:: ABOUT THIS EXERCISE ::
All of the data that follows should be retyped exactly as it appears.

─── ENTRIES PROVIDED

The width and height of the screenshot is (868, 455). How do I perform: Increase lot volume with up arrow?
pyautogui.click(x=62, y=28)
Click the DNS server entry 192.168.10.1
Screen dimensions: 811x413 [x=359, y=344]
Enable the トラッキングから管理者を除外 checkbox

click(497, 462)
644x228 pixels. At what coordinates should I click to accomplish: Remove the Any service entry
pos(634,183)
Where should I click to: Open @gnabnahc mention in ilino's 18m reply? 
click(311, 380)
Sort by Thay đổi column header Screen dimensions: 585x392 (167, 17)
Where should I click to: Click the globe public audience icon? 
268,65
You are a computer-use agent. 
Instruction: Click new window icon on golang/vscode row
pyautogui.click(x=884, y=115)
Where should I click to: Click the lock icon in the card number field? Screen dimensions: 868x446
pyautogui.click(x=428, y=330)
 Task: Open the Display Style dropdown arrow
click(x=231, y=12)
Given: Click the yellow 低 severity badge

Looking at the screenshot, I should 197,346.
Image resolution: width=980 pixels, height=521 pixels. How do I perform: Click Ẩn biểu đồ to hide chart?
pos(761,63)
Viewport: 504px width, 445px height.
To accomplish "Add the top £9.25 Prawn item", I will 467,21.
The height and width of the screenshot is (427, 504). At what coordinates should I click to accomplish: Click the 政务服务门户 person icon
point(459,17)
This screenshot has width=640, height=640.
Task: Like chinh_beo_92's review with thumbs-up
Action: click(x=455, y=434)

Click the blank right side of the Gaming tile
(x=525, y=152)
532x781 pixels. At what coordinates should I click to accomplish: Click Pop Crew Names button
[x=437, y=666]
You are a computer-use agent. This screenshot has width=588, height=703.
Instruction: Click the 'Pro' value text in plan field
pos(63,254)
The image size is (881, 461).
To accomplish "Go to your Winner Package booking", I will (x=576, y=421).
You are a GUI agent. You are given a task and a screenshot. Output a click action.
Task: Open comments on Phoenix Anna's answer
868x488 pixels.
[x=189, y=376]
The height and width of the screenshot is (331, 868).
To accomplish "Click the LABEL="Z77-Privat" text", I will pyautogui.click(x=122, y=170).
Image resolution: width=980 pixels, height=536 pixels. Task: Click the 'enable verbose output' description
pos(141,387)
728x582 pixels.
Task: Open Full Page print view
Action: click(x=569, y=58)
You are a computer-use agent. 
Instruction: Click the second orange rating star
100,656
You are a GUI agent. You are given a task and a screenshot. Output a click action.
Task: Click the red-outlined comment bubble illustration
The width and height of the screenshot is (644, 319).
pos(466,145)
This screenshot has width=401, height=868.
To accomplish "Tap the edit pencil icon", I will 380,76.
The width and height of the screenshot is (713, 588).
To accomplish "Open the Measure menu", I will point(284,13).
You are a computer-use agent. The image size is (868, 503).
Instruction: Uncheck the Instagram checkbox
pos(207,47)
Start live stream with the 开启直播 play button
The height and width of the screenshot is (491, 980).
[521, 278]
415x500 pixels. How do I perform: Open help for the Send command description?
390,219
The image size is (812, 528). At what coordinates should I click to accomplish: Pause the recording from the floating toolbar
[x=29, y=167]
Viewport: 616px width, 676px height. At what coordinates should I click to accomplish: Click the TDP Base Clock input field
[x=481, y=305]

──────

:: TASK SOLUTION ::
The width and height of the screenshot is (868, 455). How do I perform: Increase lot volume with up arrow?
pyautogui.click(x=62, y=28)
Click the DNS server entry 192.168.10.1
Screen dimensions: 811x413 [x=359, y=344]
Enable the トラッキングから管理者を除外 checkbox

click(497, 462)
644x228 pixels. At what coordinates should I click to accomplish: Remove the Any service entry
pos(634,183)
Where should I click to: Open @gnabnahc mention in ilino's 18m reply? 
click(311, 380)
Sort by Thay đổi column header Screen dimensions: 585x392 (167, 17)
Where should I click to: Click the globe public audience icon? 
268,65
You are a computer-use agent. 
Instruction: Click new window icon on golang/vscode row
pyautogui.click(x=884, y=115)
Where should I click to: Click the lock icon in the card number field? Screen dimensions: 868x446
pyautogui.click(x=428, y=330)
 Task: Open the Display Style dropdown arrow
click(x=231, y=12)
Given: Click the yellow 低 severity badge

Looking at the screenshot, I should 197,346.
Image resolution: width=980 pixels, height=521 pixels. How do I perform: Click Ẩn biểu đồ to hide chart?
pos(761,63)
Viewport: 504px width, 445px height.
To accomplish "Add the top £9.25 Prawn item", I will 467,21.
The height and width of the screenshot is (427, 504). At what coordinates should I click to accomplish: Click the 政务服务门户 person icon
point(459,17)
This screenshot has width=640, height=640.
Task: Like chinh_beo_92's review with thumbs-up
Action: click(x=455, y=434)

Click the blank right side of the Gaming tile
(x=525, y=152)
532x781 pixels. At what coordinates should I click to accomplish: Click Pop Crew Names button
[x=437, y=666]
You are a computer-use agent. This screenshot has width=588, height=703.
Instruction: Click the 'Pro' value text in plan field
pos(63,254)
The image size is (881, 461).
To accomplish "Go to your Winner Package booking", I will (x=576, y=421).
You are a GUI agent. You are given a task and a screenshot. Output a click action.
Task: Open comments on Phoenix Anna's answer
868x488 pixels.
[x=189, y=376]
The height and width of the screenshot is (331, 868).
To accomplish "Click the LABEL="Z77-Privat" text", I will pyautogui.click(x=122, y=170).
Image resolution: width=980 pixels, height=536 pixels. Task: Click the 'enable verbose output' description
pos(141,387)
728x582 pixels.
Task: Open Full Page print view
Action: click(x=569, y=58)
You are a computer-use agent. 
Instruction: Click the second orange rating star
100,656
You are a GUI agent. You are given a task and a screenshot. Output a click action.
Task: Click the red-outlined comment bubble illustration
The width and height of the screenshot is (644, 319).
pos(466,145)
This screenshot has width=401, height=868.
To accomplish "Tap the edit pencil icon", I will 380,76.
The width and height of the screenshot is (713, 588).
To accomplish "Open the Measure menu", I will point(284,13).
You are a computer-use agent. The image size is (868, 503).
Instruction: Uncheck the Instagram checkbox
pos(207,47)
Start live stream with the 开启直播 play button
The height and width of the screenshot is (491, 980).
[521, 278]
415x500 pixels. How do I perform: Open help for the Send command description?
390,219
The image size is (812, 528). At what coordinates should I click to accomplish: Pause the recording from the floating toolbar
[x=29, y=167]
Viewport: 616px width, 676px height. At what coordinates should I click to accomplish: Click the TDP Base Clock input field
[x=481, y=305]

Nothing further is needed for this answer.